Russian Fairy Tales
Fairy tales do come true!
Once upon a time . . . I was living and teaching in Germany and I had an opportunity to visit the Soviet Union (Russia) over spring break. I jumped at the opportunity and couldn't believe my good fortune when the Soviet Union issued me a visa to visit their county. They are very picky about who they let into their country. A friend of mine had recently visited the Soviet Union and was literally asked to leave (kicked out) and her visa revoked and to this day we don't know why.
I was surprised my visa came so quickly because I was working for the Department of Defense as a teacher, and I thought I would be the last one to get a visa. But, wonders never cease to amaze me and so off I flew to Moscow to visit behind the Iron Curtain as it was the year 1982.
So, my fairy tale of visiting Russia was coming true. One of the most charming and enchanting parts of Russia, to my surprise, were the books I found of Russian fairy tales. I was fascinated by the books and stories but they were all in the Russian language.
A very kind and wonderful sales clerk in an old Russian book store located on Nemsky Prospect somehow found an edition of the fairy tales collected by Aleksandr Afanasyev printed in English. I was able to purchase the book and still manage to grab a spot on the trolley car even though it was shoulder to shoulder Russians.
A Russian gentleman stood up and gave me his seat and the woman next to me with her babushka on her head, smiled and with a twinkle in her eye, pointed to my Russian Fairy Tale book. She said something in Russian that I had no idea what it meant, but she opened the book and showed me her favorite fairy tales to read. She chose them by the gorgeous and colorful illustrations in the book.
Here, were fairy tales, the folk legends of Russians, that were bringing us together in a moment of friendship. I nodded my head yes and told her I would read those tales first, of course in English which she didn't understand. But, through smiles and gestures she understood me and I understood her.
If only the political leaders of our two nations could communicate as well as the Russian woman and I did that day. The Russian fairy tales tell the stories of the Russian people, their beliefs, values, customs and culture in a time far before the reality of the Soviet Union. Just like the fairy tales of my youth, these beautifully illustrated tales enchanted me also.

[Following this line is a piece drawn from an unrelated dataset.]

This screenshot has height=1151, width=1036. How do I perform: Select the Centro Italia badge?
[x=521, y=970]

Therefore, the tales I write about here today are the ones the women on the trolley car recommended to me and I have read from my book. I have read them to my niece and nephews when they were small. These fairy tales are just as important as the fairy tales of the Brothers Grimm, Hans Christian Anderson, and Charles Perrault.

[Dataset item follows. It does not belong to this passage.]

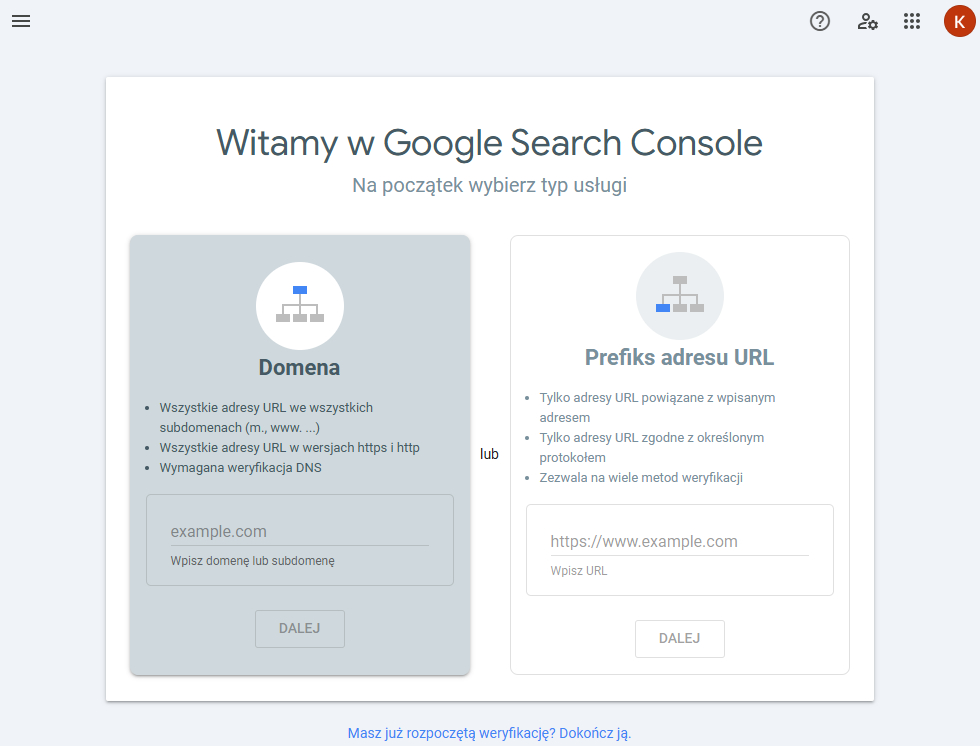
Task: Click the Domena heading
Action: [299, 368]
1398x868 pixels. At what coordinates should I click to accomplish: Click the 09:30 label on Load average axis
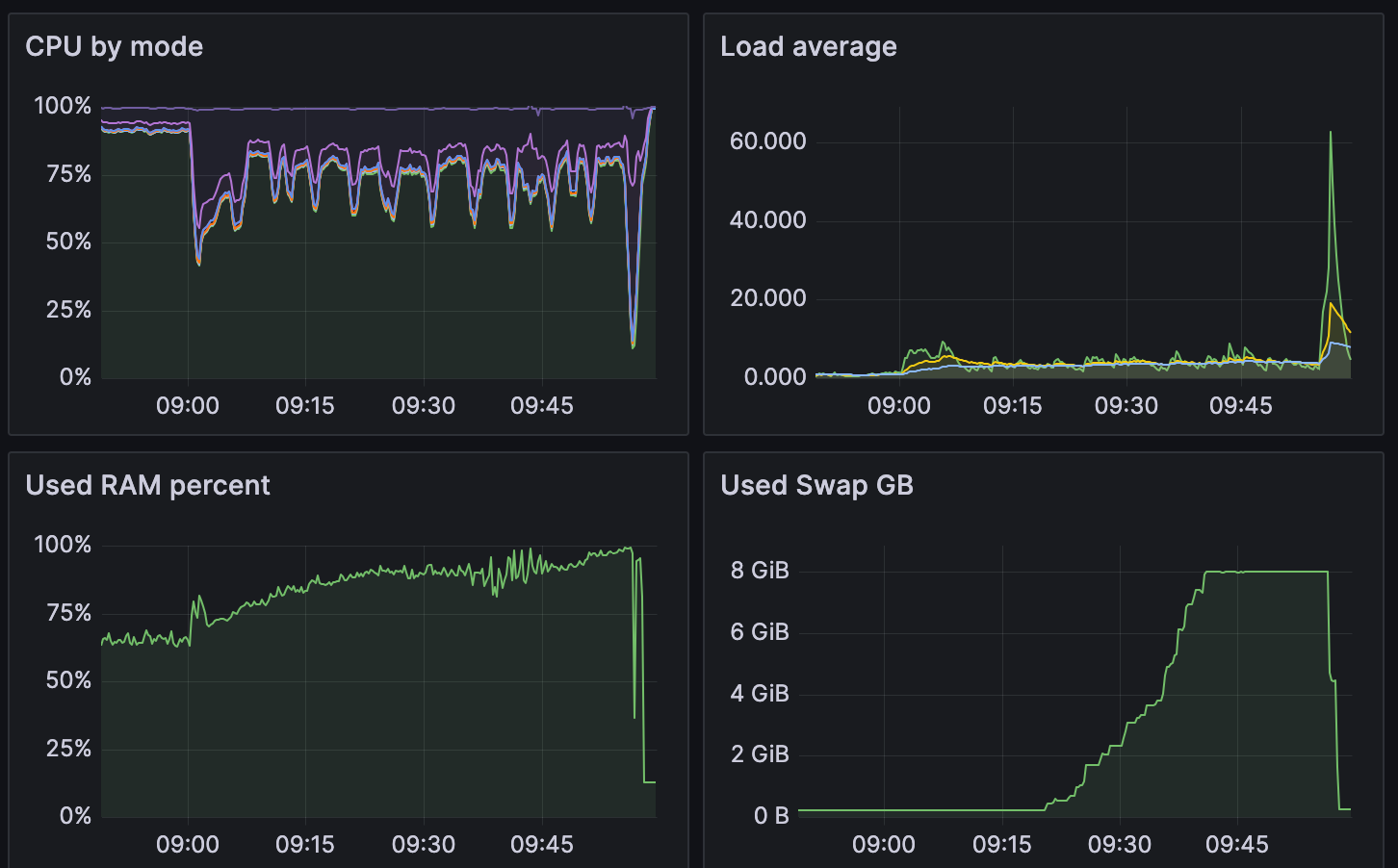1126,405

But, who exactly collected the fairy and folk tales of Russia?
Have you ever read a Russian fairy tale?
Aleksandr Afanasyev 1826 - 1871
He was a Russian Slavist who published nearly 600 Russian folk tales and fairy tales and his collection is one of the largest folk tale collections in the world. Aleksandr Afanasyev has earned the reputation as being the Brother Grimm of Russia.
From 1855 to 1863 he published his world famous Russian Fairy Tales (Narodnye russkie skazki) in eight volumes. It is the most comprehensive work on East Slavic folk tales widely acknowledged internationally. At the time of its publication Russian Fairy Tales was superior to any similar Western European collections. It even surpassed the Brothers Grimm Fairy Tales.

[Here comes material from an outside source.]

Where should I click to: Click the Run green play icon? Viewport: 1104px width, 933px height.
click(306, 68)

Afanasyev was so particular in his collecting of tales that this first publication of his is considered to be ahead of its time. He owes his prominent place in Russian literature history of Slavonic philology chiefly to these Russian tales.
He was inspired by the earlier famous collections of the Brothers Grimm, but from a scientific point of view, his collection goes further. He and his collections are noted for the number of contributors he had, and he tried to give the source and place where each tale was originally told. Many of the tales were not written down, but verbally told from generation to generation.
Afanasyev never tried to give any definitive version of a folk tale. For example, if he gathered seven versions of one folk type, he edited them all and included them all in the collection.
Prior to Afanasyev's collection of works in the 1850s, only a few attempts had ever been made to record or study the folk beliefs of peasant Russia. And, it was not until the 18th and 19th century that secular literature developed in the vernacular Russian.
Afanasyev's collections make a highly valuable contribution to the dissemination and legitimization of Russian culture and folk belief.
He also drew upon the mythological school that treated legends and tales as a mine of information for the study of more ancient pagan mythology. One tale, "Vasilissa the Beautiful" depicts the conflict between the sunlight (Vasilissa), the storm (her step-mother) and dark clouds (her step-sisters). The witch, Baba Yaga, appears in many of the Russian fairy tales and is a favorite character in many of the Russian tales.
As a great archivist, Afanasyev gave lots of information, evidence, documents, and passages of the old chronicles about Old Russian culture, history and tradition. He was asked by the Russian Geographic Society of St. Petersburg to publish the folktales archives that the Society had been in possession of for about ten years. These archives are at the beginning of his collection.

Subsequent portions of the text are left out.